Наверное, ей всю жизнь хотелось капризного ребенка, вот она и завела его себе, вернее, он сам завелся. Но Фанни предпочитала не думать ни о чем, что разделяло ее с Романом. Да и не имели эти нежность и вожделение, если уж начистоту, отношения к материнским чувствам. Оставался возраст, да, возраст стоял между ними по-прежнему. Ночью, в постели Роман не замечал ее морщинок, и просто их стало меньше (любить молодого – лучшее средство помолодеть самой), зато днем Фанни то и дело прикидывала, под выгодным ли углом падает на ее лицо свет или что-нибудь ненужное выделяет, подчеркивает?.. Вот в Le Volontaire свет падал на редкость удачно, поэтому она любила, когда Роман туда являлся. Правда, иногда он вдруг уходил, говорил, что должен навестить мать. А куда шел на самом деле?
Однажды она не выдержала. Бросила бармену Сикстину, что через полчаса вернется, схватила пальто и выскочила на улицу. На бегу глянула в окно и увидела Армана: он покинул свое насиженное место и провожал Фанни мрачновато-насмешливым взглядом. Белая косматая Шьен стояла рядом на задних лапах, прижав передние к стеклу, и тоже таращилась на Фанни.
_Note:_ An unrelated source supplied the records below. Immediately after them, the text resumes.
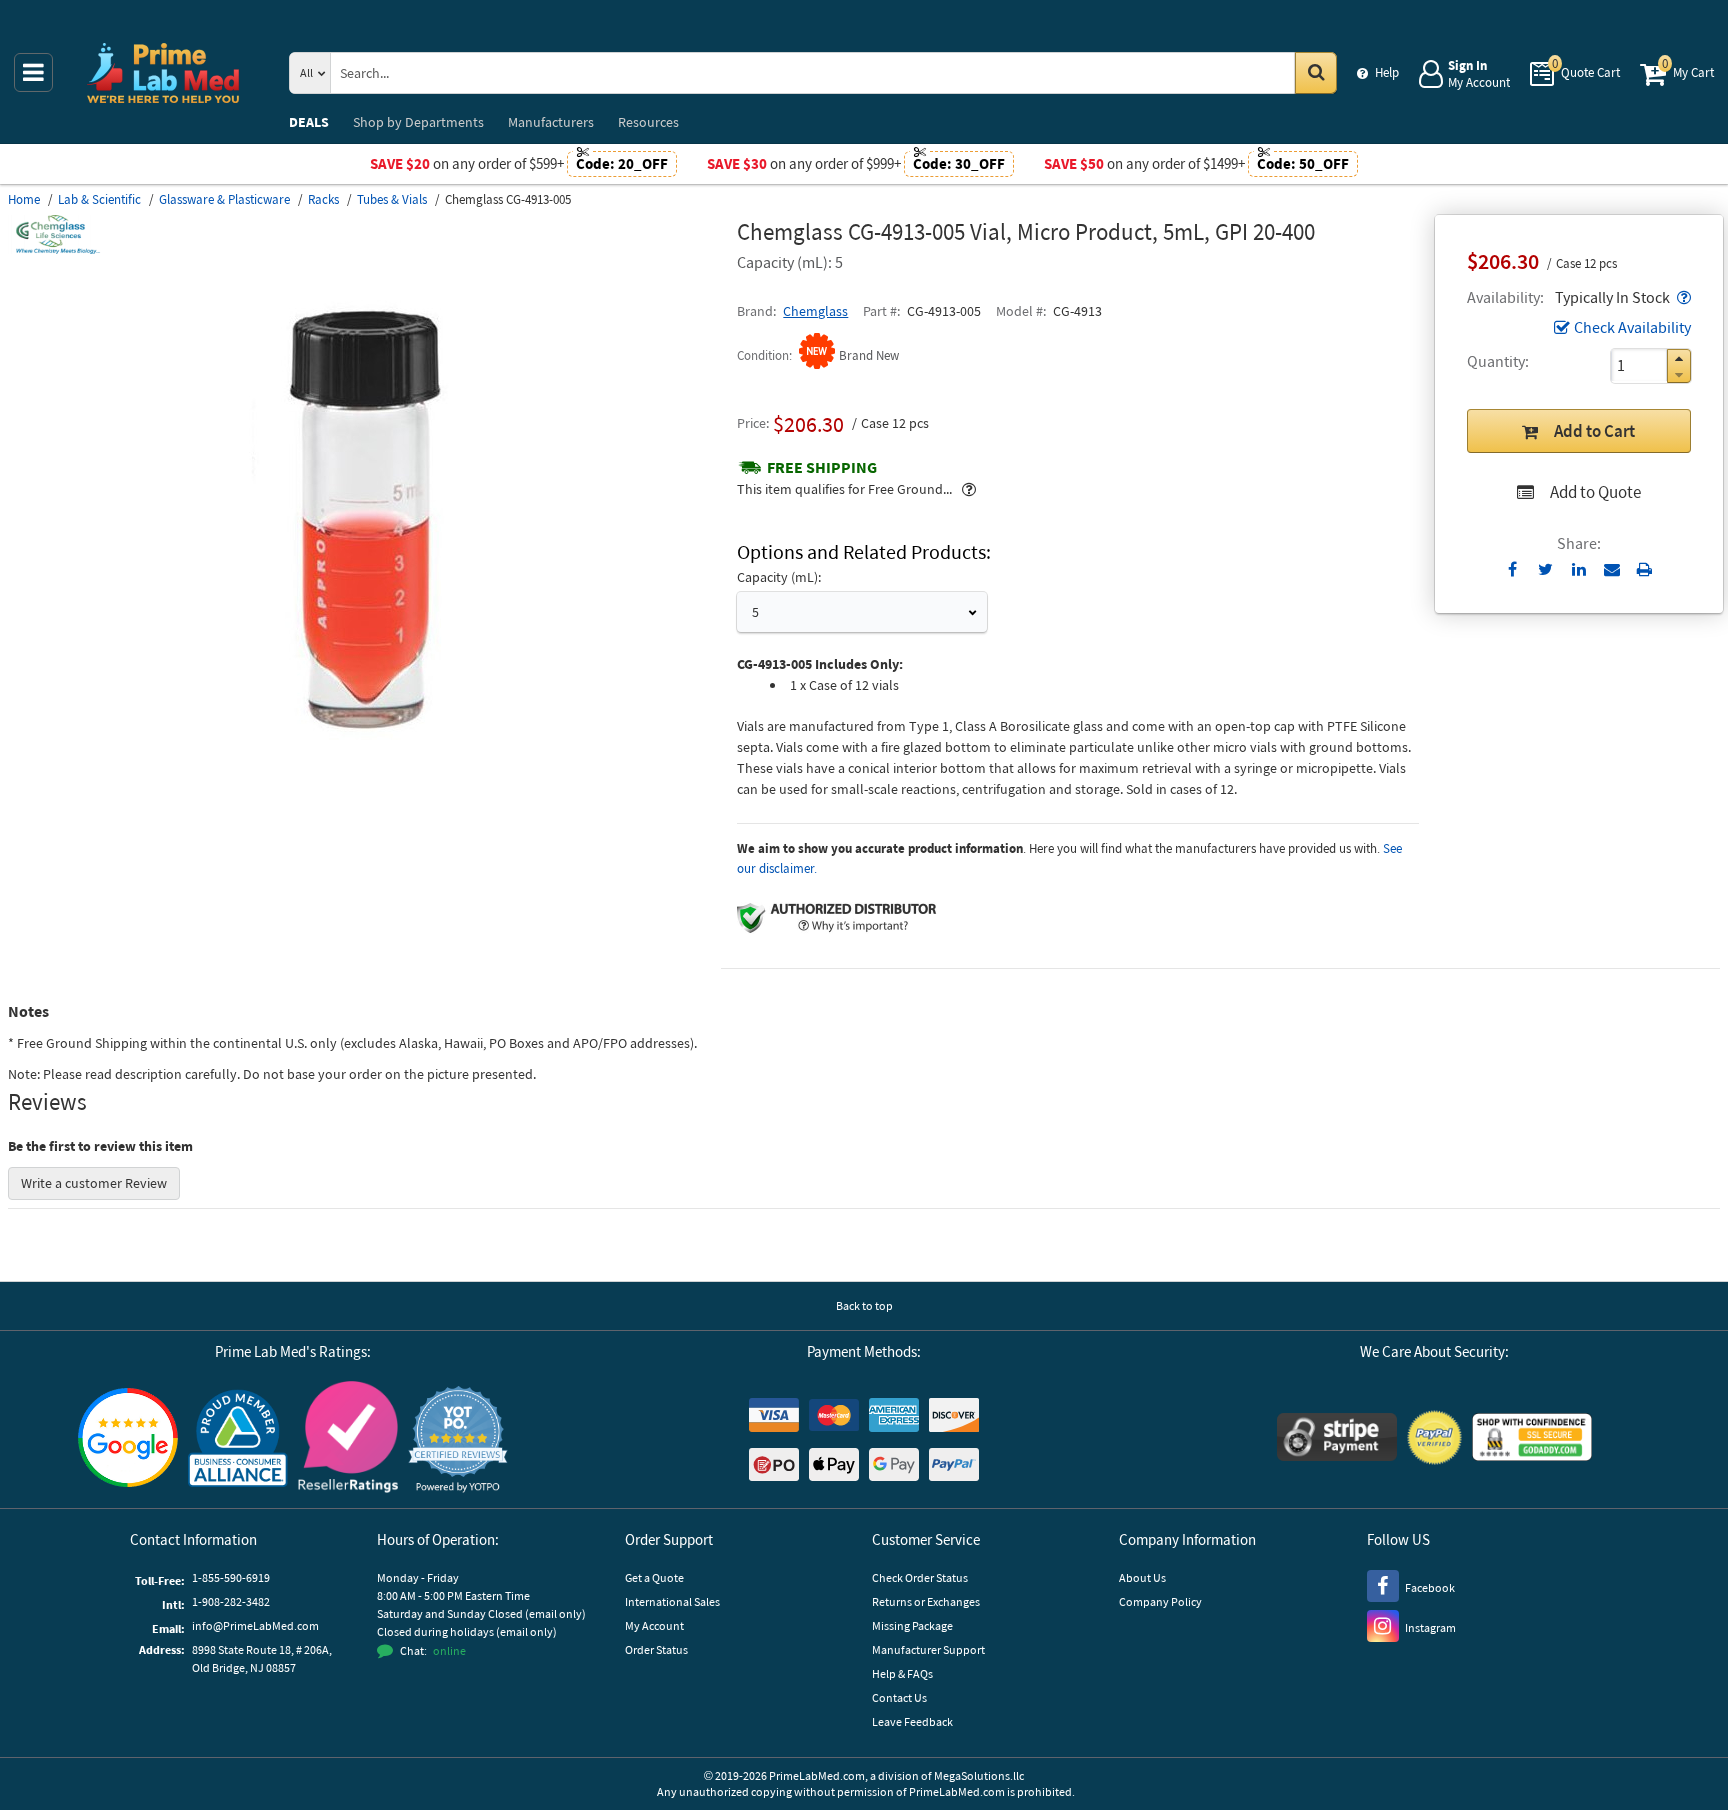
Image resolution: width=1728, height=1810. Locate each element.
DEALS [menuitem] (309, 122)
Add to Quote (1595, 492)
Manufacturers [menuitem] (551, 122)
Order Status (656, 1649)
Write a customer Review (94, 1183)
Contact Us (899, 1697)
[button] (1682, 297)
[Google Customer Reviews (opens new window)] (128, 1440)
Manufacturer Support (928, 1649)
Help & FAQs (902, 1673)
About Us (1142, 1577)
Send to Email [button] (1611, 570)
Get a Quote (654, 1577)
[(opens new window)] (365, 775)
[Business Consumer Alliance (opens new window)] (238, 1439)
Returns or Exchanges (926, 1601)
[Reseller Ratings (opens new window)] (348, 1439)
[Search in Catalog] (1316, 73)
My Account (654, 1625)
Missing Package (912, 1625)
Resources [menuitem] (648, 122)
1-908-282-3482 (231, 1601)
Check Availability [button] (1632, 327)
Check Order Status (920, 1577)
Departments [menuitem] (418, 122)
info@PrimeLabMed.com (255, 1625)
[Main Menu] (33, 72)
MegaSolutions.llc (979, 1775)
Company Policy (1160, 1601)
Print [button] (1644, 569)
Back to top (864, 1305)
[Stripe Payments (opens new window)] (1337, 1439)
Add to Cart (1594, 431)
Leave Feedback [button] (912, 1721)
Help (1387, 72)
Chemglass (815, 311)
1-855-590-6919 (231, 1577)
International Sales (672, 1601)
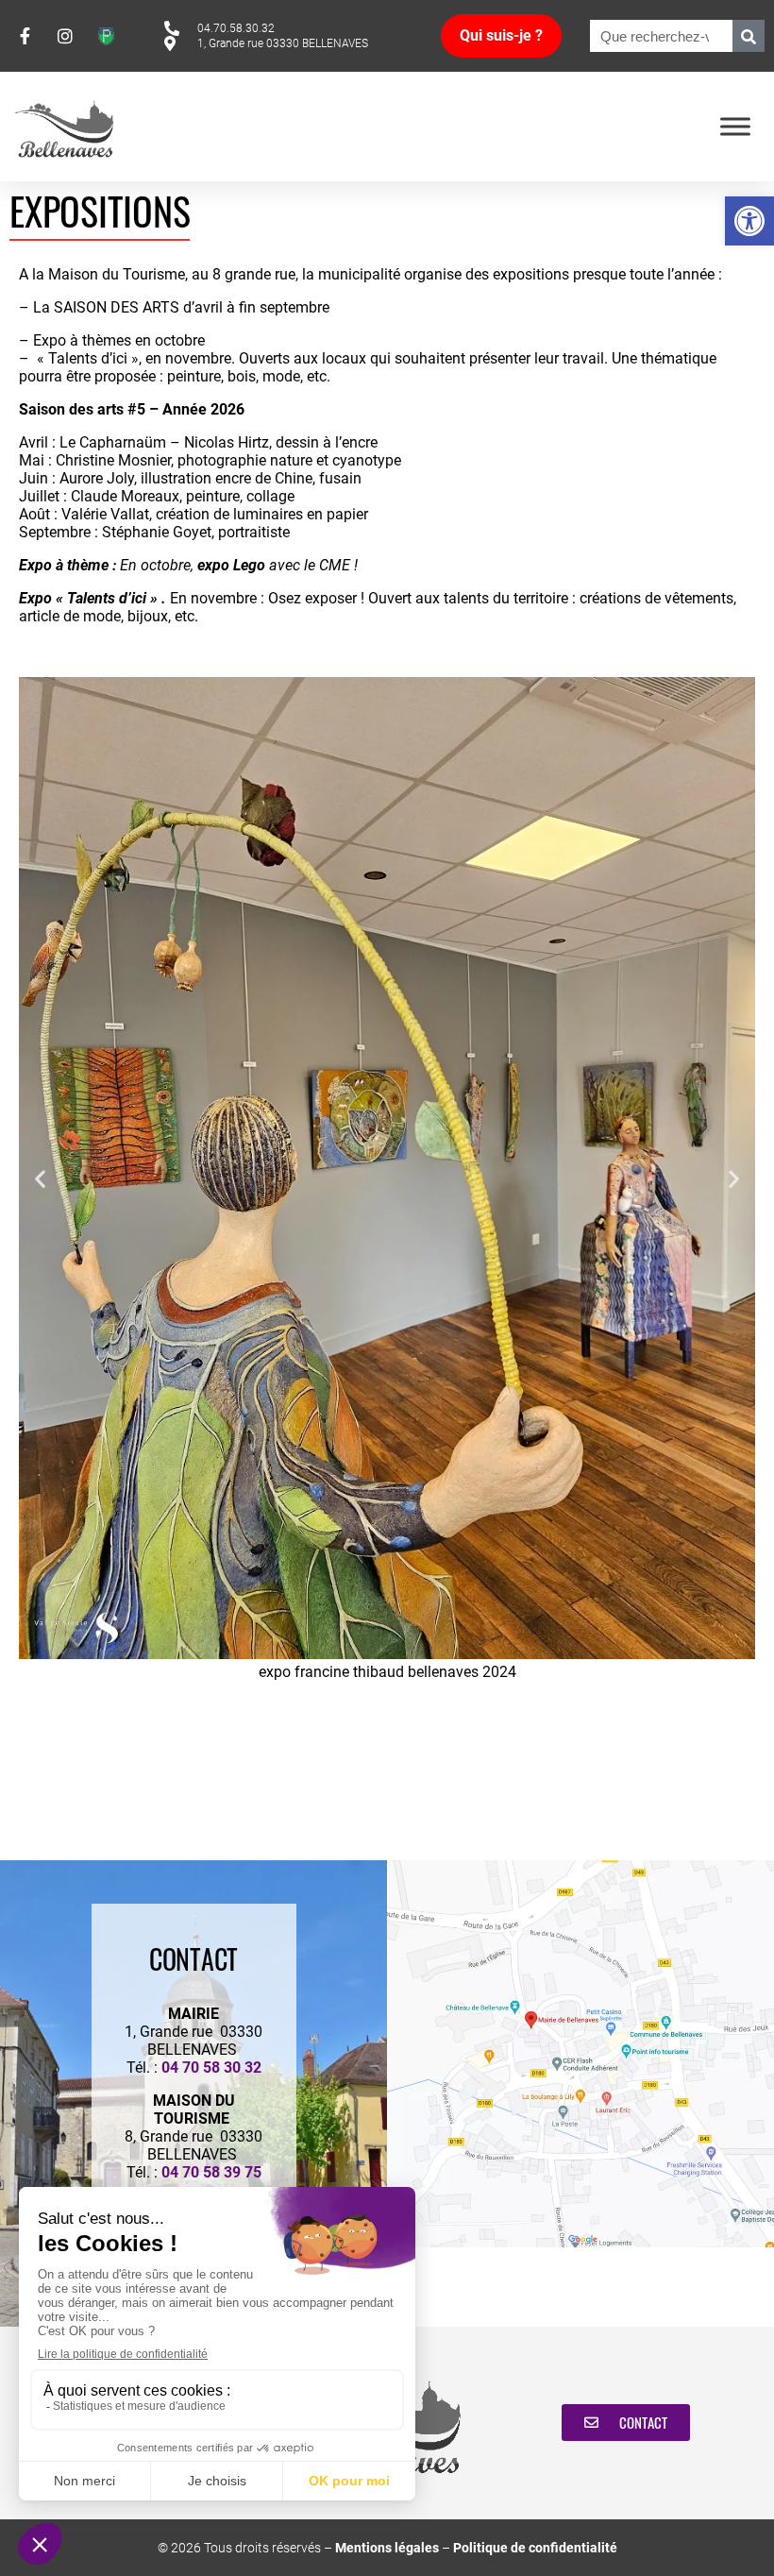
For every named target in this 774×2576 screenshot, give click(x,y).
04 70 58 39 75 (211, 2172)
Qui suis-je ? (501, 35)
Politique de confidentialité (535, 2547)
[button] (749, 221)
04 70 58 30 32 (211, 2067)
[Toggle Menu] (735, 126)
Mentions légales (387, 2547)
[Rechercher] (748, 36)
«Следят они за мной, что ли?» – почти с ненавистью подумала она, но тут же забыла и об Армане, и о Шьен. Вот и пересечение улиц Друо и Прованс, вот тот самый дом, о котором говорил Роман, – напротив агентства «Кураж», забранного зеленой ремонтной сеткой. Длинное здание: несколько витрин антикварных лавок, несколько подъездов. Ага, здание одно, а адреса-то разные: рю де Прованс, 1, 3, 5, 7, 9, 9а, 11 – таковы причуды парижского градостроения. А поверху, под самым гребнем крыши вдоль всего дома небольшие окошки – те самые комнатки для прислуги.